My favorite state park is in Baraboo.
Lots of great things to do hiking, biking, swimming.
The sites are very large with lots of room 
We spent the weekend there it rained on Sat but Sun we got are hiking in.


----------



## mswalt

Glad you had a good time.

Mark


----------



## cookie9933

Many years ago, we checked out Devils Lake S.P. but we didn't camp. It seemed to be a very nice park. Very scenic.

Bill


----------



## hkrace_fan

timewizard said:


> P1000196 copy.JPG
> 
> My favorite state park is in Baraboo.
> Lots of great things to do hiking, biking, swimming.
> The sites are very large with lots of room
> We spent the weekend there it rained on Sat but Sun we got are hiking in.


How busy was it and how much in advance did you need to make reservations?
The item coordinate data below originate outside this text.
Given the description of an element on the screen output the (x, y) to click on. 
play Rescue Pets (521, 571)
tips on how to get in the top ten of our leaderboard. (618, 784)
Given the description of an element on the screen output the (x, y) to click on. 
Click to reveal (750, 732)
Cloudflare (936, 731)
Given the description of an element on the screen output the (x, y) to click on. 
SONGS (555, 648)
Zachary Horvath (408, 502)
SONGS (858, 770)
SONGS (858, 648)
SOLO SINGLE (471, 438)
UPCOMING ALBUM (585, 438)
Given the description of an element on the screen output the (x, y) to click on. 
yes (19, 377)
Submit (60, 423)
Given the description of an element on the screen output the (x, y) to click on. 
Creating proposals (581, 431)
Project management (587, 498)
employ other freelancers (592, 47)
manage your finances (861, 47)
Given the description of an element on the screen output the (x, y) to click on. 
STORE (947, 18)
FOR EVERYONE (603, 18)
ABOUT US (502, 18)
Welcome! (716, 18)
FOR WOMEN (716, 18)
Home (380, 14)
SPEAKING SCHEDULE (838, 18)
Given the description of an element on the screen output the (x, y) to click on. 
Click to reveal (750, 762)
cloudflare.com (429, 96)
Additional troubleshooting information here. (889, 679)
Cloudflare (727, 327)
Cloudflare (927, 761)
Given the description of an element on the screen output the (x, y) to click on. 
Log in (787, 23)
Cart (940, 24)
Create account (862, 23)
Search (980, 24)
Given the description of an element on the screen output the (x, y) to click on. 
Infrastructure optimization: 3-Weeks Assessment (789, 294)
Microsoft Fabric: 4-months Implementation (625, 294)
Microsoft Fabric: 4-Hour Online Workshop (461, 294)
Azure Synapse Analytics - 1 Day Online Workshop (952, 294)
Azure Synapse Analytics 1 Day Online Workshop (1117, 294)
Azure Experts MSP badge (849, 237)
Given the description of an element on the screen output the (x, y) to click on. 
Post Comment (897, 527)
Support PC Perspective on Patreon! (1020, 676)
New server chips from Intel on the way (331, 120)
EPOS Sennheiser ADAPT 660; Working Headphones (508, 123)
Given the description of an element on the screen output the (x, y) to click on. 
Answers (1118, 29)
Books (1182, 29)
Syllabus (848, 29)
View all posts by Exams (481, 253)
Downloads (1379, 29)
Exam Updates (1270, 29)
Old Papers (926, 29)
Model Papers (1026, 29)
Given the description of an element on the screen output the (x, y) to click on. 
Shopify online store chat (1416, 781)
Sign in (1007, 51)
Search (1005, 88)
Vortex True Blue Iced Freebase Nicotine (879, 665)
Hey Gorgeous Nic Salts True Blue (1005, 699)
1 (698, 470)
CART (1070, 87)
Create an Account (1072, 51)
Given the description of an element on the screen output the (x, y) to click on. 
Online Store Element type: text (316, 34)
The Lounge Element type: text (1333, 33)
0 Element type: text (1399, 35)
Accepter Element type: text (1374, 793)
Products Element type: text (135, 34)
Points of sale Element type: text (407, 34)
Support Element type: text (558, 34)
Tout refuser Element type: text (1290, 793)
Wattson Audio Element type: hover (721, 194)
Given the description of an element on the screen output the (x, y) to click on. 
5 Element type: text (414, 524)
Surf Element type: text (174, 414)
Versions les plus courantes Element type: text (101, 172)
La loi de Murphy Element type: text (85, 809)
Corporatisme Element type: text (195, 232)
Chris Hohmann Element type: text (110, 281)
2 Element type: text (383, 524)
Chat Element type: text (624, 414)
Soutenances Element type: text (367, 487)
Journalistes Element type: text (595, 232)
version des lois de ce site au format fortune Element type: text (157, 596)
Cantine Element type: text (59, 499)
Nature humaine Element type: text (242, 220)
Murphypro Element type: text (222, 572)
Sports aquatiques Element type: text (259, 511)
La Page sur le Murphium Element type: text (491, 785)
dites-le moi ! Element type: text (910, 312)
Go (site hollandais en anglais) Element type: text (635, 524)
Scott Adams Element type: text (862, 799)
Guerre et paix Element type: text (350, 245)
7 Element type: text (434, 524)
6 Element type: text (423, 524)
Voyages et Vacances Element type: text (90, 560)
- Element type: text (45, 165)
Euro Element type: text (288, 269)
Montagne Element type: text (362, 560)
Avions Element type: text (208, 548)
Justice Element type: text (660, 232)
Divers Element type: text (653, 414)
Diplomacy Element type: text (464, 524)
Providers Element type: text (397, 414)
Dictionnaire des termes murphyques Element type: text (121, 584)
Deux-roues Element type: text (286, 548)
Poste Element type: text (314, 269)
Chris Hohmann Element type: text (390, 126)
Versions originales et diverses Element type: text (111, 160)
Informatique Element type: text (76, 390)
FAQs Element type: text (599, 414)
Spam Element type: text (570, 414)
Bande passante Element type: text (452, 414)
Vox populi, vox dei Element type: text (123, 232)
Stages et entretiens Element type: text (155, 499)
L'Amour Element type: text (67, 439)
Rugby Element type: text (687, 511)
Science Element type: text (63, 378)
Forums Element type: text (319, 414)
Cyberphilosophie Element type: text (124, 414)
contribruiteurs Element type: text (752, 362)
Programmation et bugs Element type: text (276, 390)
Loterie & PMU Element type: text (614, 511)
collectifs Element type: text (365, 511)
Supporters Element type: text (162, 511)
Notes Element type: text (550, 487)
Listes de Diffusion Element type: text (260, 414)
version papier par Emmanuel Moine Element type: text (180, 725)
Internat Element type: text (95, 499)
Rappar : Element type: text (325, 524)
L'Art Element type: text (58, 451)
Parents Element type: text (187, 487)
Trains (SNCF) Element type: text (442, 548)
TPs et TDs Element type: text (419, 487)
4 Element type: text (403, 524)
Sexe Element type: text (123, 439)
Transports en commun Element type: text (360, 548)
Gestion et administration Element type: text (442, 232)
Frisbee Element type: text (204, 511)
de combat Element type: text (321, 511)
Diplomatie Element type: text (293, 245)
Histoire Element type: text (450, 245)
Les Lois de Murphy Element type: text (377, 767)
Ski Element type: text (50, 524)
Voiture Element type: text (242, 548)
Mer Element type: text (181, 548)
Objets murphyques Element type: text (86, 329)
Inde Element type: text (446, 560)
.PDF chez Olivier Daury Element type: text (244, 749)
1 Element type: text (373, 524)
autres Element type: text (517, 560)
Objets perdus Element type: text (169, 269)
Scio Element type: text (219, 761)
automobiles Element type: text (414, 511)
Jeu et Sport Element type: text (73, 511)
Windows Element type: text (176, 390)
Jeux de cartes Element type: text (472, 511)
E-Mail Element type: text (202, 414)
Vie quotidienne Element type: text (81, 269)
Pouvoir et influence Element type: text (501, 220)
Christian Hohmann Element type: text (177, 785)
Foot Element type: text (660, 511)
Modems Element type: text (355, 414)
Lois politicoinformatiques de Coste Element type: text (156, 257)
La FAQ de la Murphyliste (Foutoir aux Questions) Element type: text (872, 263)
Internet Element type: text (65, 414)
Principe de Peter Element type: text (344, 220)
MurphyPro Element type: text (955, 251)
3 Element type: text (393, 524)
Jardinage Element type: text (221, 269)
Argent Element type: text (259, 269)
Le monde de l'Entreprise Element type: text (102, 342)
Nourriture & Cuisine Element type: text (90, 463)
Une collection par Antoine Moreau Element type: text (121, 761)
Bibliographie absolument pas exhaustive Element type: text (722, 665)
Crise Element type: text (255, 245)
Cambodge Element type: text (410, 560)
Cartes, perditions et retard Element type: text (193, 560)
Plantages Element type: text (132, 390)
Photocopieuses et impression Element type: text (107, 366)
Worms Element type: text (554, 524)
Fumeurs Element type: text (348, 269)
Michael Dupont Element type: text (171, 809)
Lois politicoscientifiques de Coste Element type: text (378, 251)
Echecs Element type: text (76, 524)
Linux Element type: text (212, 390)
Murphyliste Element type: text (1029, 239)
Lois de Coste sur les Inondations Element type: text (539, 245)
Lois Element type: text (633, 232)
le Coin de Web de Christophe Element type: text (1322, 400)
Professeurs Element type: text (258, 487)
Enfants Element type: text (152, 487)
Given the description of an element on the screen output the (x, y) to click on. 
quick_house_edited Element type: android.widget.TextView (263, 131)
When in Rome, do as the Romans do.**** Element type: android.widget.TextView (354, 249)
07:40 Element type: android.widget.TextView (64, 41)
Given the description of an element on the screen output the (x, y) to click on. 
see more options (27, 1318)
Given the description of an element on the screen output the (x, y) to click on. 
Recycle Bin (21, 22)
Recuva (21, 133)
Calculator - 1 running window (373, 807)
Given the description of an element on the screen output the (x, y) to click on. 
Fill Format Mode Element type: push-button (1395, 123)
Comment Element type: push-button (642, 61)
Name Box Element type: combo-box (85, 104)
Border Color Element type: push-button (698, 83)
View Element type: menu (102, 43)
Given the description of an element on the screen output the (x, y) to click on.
We love to go hiking there but I have never camped there.
Any information is helpful. Thanks!
Glad you had a great time!


----------



## timewizard

It was busy all the sites with electric were full. They do have walk-up electric sites in the Quartzite 1-25 and 60. The booking is 11 months out from the date that you want. We book our sites on-line. We lucked into the site there was a cancellation that we found on the web site. We pretty much just go to the state parks for the great things the parks have to offer that most RV parks don't have. Labor Day we are going for a week up to Pennisula State Park. We can't wait!


----------



## Patrick Cluckers

Which State park you had visited? It is nice to hear that you enjoyed a lot...


----------



## Sarah Thomas

I also visit devils lake state park it is really a wonderful place luckily I also enjoy rain there. Very nice place to spend weekends.


----------